On 12 Jan 2014, at 19:57, Robert P. Goldman <rpgoldman at sift.info> wrote:

> Faré wrote:
>>> I would like to do the following:
>>> 
>>> 1.  Add warnings as appropriate wrt changes in OPERATION hierarchy for
>>> code that extends OPERATION classes.
>>> 
>> Not sure what you mean by "add warnings": issue an official
>> declaration warning people that code may break? Using the MOP to
>> detect code that uses defclass with operation as a superclass and
>> issue warnings? I mean, all known existing code has been fixed by now,
>> or never tested.
> 
> Find cases where people define new OPERATION subclasses and issue a
> warning about the changes.
> 
> The problem is that the current change in implementation breaks unknown
> code in ways that quietly cause it to fail to do what the programmer
> expects without any visible notification of the change.
> 
> Programmers who do not follow ASDF-DEVEL carefully will be completely
> blindsided by this change.
> 
> Indeed, *I* was blindsided by this change, and I do read ASDF-DEVEL.
> 
> I need to look into a means to identify these problematic cases.  Ugh.
> MOP not standardized.  Ugh ugh ugh ugh.  I'll see if I can pilfer code
> from Closer-MOP to render ENSURE-CLASS accessible.

I wouldn’t recommend fiddling with ensure-class or ensure-class-using-class.

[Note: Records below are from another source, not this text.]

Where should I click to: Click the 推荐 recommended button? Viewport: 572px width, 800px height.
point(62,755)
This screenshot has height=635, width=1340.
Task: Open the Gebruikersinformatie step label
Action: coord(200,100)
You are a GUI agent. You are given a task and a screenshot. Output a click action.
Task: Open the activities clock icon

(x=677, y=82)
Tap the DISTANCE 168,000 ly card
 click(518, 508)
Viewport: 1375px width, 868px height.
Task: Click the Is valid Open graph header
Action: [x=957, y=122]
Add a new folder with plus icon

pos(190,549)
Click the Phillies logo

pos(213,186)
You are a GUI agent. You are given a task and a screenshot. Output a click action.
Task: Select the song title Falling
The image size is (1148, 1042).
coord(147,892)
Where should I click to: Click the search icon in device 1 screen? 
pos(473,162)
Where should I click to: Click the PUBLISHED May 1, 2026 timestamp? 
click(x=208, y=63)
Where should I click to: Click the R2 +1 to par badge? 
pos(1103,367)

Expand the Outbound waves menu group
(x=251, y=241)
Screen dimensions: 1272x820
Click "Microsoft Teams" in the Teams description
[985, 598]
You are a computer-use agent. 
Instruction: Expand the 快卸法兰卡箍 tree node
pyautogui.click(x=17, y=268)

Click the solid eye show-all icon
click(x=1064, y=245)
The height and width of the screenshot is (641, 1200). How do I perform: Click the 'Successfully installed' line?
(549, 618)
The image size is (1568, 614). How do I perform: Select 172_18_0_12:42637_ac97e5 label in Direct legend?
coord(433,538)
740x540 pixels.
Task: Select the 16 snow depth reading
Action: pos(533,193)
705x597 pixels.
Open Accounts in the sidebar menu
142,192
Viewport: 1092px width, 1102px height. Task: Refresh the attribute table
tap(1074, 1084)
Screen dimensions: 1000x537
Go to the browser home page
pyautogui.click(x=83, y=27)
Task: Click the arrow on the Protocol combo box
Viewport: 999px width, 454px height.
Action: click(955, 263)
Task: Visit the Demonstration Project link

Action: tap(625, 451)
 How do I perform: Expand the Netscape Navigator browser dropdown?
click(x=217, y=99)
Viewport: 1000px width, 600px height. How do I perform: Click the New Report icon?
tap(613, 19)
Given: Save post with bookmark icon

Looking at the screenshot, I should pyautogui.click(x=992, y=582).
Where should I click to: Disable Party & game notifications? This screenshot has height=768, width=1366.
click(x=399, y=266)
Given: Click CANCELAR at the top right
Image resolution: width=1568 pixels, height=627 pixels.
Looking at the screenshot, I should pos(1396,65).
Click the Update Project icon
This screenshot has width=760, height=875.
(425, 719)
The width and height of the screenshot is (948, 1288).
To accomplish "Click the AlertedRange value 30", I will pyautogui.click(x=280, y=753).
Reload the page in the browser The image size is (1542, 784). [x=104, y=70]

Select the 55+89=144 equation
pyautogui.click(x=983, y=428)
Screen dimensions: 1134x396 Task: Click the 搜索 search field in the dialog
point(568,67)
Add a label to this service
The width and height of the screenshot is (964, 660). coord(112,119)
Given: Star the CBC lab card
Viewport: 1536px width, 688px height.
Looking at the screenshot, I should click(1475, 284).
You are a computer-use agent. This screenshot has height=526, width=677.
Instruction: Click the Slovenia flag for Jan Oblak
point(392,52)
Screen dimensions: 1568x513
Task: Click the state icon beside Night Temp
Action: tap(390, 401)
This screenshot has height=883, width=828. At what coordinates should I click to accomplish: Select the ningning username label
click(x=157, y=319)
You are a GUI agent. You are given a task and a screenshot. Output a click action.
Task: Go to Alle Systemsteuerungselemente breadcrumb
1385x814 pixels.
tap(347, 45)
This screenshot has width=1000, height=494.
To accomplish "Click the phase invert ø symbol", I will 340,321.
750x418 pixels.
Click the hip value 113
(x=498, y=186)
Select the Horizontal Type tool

It’s too hard to specialize methods correctly on those, and their portability across CL implementations is not very good.

If you want to implement checks on subclasses, it’s better to do this in initialize-instance / reinitialize-instance on metaclasses, but this requires that the subclasses also use those metaclasses, which may break other assumptions.

> Is this the moral of this story: code that wishes to be backwards
> compatible and portable can NEVER change the class hierarchy above an
> API-visible class, because there is no *portable* way to detect when
> someone's code will be affected.

The interface a class exposes to its subclasses is an interface like any other, and yes, interface changes may have negative consequences. That’s correct for any kind of interfaces. It can be better to create new interfaces and leave the existing ones untouched if backwards compatibility is a major concern.

Just my 0.02€…


Pascal

--
Pascal Costanza
The views expressed in this email are my own, and not those of my employer.